I say quietly, but it made quite a splash—the Opus series is Claude’s flagship, and the timing was exactly three days after GPT-5.4’s release. Hard to dismiss as coincidence.
I ran several tests overnight. Here’s what I found.
First, the most noticeable improvement: it writes code much more reliably.
I had it refactor a core module—about 3,000 lines. With Claude 4.6, I often hit frustrating issues—code that looked runnable but handled edge cases wrong, or referenced APIs from two years ago.
Version 4.7 shows clear improvement. Not perfect, but error frequency and severity both decreased. More importantly, when you point out mistakes, it understands faster and provides better fixes.
How to describe this? Like evolving from “a smart but sloppy intern” to “an experienced mid-level engineer.”
Official numbers support this. On SWE-bench Verified—a benchmark testing models’ ability to solve real GitHub issues—Opus 4.7 scored significantly higher than 4.6. This test uses real problems, making it more meaningful.
But let me throw cold water on the hype.
Opus 4.7’s pricing remains unchanged—$5 per million input tokens, $15 per million output. In today’s market where everyone’s slashing prices, that’s definitely not cheap.

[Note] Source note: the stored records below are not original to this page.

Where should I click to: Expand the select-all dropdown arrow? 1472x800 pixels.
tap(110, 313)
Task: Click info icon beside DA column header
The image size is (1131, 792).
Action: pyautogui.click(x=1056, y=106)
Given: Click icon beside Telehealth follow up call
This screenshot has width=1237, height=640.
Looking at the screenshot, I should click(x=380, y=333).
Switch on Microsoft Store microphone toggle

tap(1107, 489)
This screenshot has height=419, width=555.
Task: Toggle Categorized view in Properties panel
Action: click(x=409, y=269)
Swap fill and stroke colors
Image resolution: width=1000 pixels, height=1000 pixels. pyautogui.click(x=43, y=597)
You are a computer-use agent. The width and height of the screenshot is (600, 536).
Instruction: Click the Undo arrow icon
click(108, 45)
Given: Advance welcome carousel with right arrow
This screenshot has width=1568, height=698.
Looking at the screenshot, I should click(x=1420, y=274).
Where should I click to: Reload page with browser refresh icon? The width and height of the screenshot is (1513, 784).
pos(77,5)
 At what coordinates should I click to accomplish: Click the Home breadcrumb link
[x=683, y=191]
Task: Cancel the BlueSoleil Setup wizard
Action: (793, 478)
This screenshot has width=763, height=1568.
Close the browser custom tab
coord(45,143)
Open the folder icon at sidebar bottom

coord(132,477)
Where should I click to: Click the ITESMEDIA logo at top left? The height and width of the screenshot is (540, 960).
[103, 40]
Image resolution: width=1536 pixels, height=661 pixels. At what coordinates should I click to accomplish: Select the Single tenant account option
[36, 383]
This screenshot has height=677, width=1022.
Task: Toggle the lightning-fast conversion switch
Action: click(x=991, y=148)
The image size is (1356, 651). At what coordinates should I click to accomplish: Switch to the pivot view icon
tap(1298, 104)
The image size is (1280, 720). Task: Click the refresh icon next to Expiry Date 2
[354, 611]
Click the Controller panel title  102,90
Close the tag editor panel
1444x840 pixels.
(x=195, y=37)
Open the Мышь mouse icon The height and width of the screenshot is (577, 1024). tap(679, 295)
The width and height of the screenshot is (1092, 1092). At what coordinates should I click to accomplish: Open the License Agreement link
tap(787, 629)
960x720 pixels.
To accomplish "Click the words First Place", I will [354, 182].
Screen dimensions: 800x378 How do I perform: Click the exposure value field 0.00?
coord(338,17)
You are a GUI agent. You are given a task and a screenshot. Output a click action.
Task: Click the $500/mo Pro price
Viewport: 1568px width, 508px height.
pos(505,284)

And for most everyday tasks, this performance boost might not be very noticeable. Ask it to write a simple script or edit a config file, and the difference between 4.6 and 4.7 might be like 90 vs 95. Only when tackling complex engineering problems does that 5-point gap become significant.
I also noticed something interesting: Opus 4.7 seems more cautious.
Previously, when asked questions, it gave direct answers even when uncertain. Now it acknowledges uncertainty first, then presents several possible solutions. From a reliability standpoint this is good, but some might find it hesitant.
This is AI’s eternal dilemma: balancing confidence and accuracy. Too confident leads to errors; too cautious feels slow. Opus 4.7 clearly leaned toward caution.
Another point: Anthropic simultaneously released Claude Mythos Preview, specifically for cybersecurity testing. Apparently only partners like NVIDIA and JPMorgan have access. This specialized approach might be Anthropic’s focus going forward.
Overall, Opus 4.7 is a solid upgrade, not just a marketing gimmick. But if you’re not a heavy programming user, or budget-constrained, stick with 4.6 and wait for prices to drop.
After all, models keep getting better, but my wallet doesn’t magically thicken.